Selon l’échevine à l’Urbanisme de Bruxelles, Ans Persoons, « on ne constate avec cet accord de la semaine dernière aucune avancée importante. Les données dont il est question ici ne sont pas celles qui nous permettraient réellement d’identifier les locations illégales. Ce dont nous avons besoin, ce sont les noms et les adresses des personnes qui sont concernées. Or, rien de tout cela n’apparaît dans les données soumises à Eurostat ». En effet, parmi ces fameuses données, on ne trouve que des informations sur le nombre de nuitées, de clients ou encore de lits, mais rien de significatif sur les bailleurs et donc sur ceux qui loueraient leurs biens hors du cadre légal.
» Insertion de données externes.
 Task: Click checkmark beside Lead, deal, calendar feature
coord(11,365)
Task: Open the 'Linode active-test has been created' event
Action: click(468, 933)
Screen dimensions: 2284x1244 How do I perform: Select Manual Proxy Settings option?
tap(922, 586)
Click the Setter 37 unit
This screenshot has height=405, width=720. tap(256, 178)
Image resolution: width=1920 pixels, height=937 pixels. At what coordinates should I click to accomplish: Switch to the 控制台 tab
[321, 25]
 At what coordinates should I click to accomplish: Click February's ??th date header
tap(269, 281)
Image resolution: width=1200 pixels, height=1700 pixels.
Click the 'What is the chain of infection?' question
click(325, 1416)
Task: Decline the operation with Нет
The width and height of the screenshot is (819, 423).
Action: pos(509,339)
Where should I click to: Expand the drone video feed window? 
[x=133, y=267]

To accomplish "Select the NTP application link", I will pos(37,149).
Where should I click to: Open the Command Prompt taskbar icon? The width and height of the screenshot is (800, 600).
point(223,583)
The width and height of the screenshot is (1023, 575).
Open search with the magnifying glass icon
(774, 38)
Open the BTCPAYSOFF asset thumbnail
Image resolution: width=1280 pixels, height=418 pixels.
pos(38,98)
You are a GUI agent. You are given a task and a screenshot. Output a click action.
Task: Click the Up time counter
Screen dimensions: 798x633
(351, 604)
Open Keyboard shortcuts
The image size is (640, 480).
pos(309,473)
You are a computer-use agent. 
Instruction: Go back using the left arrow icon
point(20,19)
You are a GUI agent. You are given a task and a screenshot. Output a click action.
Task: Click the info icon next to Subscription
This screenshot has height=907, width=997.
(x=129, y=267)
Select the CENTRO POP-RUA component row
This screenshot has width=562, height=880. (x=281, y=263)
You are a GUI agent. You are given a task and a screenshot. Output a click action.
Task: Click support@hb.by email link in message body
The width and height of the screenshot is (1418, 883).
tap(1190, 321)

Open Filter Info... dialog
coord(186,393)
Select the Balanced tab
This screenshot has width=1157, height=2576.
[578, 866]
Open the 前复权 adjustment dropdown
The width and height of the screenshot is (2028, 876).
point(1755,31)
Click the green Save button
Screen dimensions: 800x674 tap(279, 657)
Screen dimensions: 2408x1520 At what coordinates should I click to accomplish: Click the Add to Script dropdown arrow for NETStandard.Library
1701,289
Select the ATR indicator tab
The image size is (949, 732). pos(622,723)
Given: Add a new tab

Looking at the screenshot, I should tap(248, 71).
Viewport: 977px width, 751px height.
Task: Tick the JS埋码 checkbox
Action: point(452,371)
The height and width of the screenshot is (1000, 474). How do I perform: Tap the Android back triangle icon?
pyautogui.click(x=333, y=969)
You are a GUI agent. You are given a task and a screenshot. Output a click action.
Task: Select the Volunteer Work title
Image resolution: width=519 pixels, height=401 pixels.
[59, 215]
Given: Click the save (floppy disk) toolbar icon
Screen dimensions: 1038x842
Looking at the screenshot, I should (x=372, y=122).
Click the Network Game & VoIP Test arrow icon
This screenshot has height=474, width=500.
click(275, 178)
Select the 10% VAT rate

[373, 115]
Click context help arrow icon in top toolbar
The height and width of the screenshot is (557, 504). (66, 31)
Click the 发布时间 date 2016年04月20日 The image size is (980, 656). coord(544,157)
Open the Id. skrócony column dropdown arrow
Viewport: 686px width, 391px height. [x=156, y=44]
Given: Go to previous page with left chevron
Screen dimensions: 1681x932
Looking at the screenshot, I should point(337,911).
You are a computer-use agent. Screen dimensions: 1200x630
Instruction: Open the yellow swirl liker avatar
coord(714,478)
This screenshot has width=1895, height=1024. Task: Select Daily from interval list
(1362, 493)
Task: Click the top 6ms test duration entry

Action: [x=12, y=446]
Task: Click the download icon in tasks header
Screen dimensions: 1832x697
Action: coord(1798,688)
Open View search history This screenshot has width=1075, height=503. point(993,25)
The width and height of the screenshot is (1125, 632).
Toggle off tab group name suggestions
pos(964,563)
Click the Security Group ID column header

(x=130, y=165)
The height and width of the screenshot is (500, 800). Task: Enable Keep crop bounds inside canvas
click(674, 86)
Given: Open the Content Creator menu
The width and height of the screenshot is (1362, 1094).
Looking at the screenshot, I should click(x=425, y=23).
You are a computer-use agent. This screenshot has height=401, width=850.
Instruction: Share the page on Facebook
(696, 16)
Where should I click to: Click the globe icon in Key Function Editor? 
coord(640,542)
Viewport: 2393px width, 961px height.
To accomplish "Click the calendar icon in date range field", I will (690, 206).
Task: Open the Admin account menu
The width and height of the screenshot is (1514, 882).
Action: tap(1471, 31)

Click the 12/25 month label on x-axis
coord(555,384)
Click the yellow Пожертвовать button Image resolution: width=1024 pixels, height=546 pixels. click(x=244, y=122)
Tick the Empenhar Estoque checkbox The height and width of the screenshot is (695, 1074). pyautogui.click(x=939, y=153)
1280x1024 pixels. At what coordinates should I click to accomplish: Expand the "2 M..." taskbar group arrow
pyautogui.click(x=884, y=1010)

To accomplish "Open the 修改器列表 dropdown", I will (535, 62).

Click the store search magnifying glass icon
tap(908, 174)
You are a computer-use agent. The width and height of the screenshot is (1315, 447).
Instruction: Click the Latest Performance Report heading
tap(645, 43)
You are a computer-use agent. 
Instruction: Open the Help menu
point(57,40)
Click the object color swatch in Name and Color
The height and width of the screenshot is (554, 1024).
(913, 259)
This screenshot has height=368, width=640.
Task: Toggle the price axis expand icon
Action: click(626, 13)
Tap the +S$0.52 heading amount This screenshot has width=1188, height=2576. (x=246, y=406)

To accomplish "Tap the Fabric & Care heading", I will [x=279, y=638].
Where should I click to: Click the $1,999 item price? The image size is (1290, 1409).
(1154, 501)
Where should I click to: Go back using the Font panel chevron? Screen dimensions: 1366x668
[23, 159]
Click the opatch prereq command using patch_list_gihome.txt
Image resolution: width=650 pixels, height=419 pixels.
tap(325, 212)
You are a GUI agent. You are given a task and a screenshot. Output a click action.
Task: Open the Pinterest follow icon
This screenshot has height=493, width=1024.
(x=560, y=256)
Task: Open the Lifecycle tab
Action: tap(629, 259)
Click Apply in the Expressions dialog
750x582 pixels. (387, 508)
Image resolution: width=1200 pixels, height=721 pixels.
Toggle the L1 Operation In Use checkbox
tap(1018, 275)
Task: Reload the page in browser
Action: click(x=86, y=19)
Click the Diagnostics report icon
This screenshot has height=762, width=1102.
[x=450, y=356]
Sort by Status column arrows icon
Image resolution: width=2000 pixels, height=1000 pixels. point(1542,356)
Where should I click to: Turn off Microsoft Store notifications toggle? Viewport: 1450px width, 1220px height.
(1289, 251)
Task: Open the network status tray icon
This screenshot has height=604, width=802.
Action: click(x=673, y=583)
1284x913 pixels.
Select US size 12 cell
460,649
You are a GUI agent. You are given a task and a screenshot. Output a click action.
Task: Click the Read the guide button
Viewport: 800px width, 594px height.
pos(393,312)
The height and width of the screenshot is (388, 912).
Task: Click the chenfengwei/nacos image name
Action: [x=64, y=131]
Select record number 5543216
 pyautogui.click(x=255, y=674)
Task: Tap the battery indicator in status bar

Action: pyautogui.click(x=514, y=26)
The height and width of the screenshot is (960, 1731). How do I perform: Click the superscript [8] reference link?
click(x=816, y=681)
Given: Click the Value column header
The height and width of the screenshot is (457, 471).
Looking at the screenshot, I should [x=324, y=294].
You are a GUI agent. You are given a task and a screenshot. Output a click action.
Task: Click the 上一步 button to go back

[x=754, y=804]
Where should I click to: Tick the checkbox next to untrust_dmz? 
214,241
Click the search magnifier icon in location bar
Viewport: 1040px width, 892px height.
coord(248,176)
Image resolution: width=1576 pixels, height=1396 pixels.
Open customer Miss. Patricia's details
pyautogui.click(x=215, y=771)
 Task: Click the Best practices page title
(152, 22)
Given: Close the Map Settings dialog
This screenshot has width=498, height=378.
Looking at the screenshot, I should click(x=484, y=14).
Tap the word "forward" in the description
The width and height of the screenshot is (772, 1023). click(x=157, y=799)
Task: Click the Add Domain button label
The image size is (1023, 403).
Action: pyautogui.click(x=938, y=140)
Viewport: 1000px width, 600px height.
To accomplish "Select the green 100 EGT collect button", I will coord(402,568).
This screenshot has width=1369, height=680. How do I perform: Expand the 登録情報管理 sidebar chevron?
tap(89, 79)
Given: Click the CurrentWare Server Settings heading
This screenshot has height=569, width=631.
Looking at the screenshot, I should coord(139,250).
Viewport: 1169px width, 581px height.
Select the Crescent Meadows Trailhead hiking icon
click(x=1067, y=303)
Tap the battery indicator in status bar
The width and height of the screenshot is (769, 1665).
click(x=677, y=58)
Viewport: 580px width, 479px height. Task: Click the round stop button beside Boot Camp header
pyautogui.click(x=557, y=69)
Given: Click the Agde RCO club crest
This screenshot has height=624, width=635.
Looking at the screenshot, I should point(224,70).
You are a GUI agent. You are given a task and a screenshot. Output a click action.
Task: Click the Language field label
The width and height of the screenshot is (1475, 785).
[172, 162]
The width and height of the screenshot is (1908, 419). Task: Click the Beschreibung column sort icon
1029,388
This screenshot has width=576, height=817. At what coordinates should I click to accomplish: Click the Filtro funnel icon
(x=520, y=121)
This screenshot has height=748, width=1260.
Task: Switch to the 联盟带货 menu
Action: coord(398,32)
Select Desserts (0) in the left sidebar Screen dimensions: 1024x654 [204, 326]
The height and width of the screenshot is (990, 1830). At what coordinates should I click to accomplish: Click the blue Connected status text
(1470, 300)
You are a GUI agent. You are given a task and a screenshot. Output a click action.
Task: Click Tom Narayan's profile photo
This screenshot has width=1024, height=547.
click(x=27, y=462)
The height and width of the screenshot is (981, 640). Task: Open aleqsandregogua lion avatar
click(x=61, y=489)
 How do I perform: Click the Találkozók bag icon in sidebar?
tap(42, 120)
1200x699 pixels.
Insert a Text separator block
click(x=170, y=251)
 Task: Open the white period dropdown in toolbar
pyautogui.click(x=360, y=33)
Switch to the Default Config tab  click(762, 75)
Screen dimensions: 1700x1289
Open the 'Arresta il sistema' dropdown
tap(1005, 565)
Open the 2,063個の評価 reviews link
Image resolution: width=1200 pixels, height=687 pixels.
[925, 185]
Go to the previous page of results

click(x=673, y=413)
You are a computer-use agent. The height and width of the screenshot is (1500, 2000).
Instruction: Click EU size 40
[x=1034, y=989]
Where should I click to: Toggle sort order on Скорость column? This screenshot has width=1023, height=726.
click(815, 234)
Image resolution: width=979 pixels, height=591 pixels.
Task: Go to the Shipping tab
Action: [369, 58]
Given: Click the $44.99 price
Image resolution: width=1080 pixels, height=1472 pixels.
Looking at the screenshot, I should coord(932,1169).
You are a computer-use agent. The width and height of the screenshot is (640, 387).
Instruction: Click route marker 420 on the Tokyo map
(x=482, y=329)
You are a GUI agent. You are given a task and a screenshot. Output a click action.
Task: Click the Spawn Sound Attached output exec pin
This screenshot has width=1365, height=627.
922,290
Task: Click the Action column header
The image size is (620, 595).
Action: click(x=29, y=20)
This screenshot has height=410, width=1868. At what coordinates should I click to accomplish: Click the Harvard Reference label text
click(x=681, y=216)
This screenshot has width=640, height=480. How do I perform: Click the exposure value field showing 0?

Cet accord ne serait-il dès lors qu’un écran de fumée ? « Tout à fait », répond l’échevine. « Nous n’avons toujours pas les moyens d’action et le cadre légal nécessaires pour agir concrètement. Nous ne pouvons pas faire plus que les contrôles que l’on fait déjà. Mais outre les données, il faut aussi que la directive sur le commerce électronique soit adaptée. Elle date de l’an 2000 et est totalement dépassée au vu de l’évolution du marché. On demande qu’il y ait une phase d’action et un accord européen réel », insiste Ans Persoons.

Des logements pris en otage

La situation se fait de plus en plus urgente. 47.451 ménages sont en attente d’un logement social. Le loyer moyen a quant à lui augmenté de 20 % en 14 ans en région bruxelloise. « Nous avons besoin de logements abordables alors que parfois, des promoteurs immobiliers achètent des bâtiments entiers pour les dédier à la location touristique. Bruxelles n’est peut-être pas aussi touchée qu’une ville comme Paris mais nous pâtissons aussi de cette situation. Parmi les demandes pour créer des logements touristiques, nous avons opposé 500 refus pour limiter la pénurie, notamment en centre-ville ». Le problème, c’est qu’après ces refus, soit les personnes concernées reconsidèrent leurs demandes et se soumettent aux règles, soit elles passent outre et entrent dans l’illégalité. « C’est pour cela que nous faisons des contrôles mais il nous faut aussi une liste des logements concernés que seule Airbnb pourrait nous fournir », conclut l’échevine.

Selon un décompte réalisé par le site indépendant « Inside Airbnb », on compte sur toute la région bruxelloise près de 7.300 annonces. La grande majorité de celles-ci sont situées à l’ouest du pentagone bruxellois ainsi qu’au sud-est du centre, dans les communes d’Ixelles et Saint-Gilles notamment. Parmi ces annonces, 65 % concernent des immeubles ou des appartements entiers.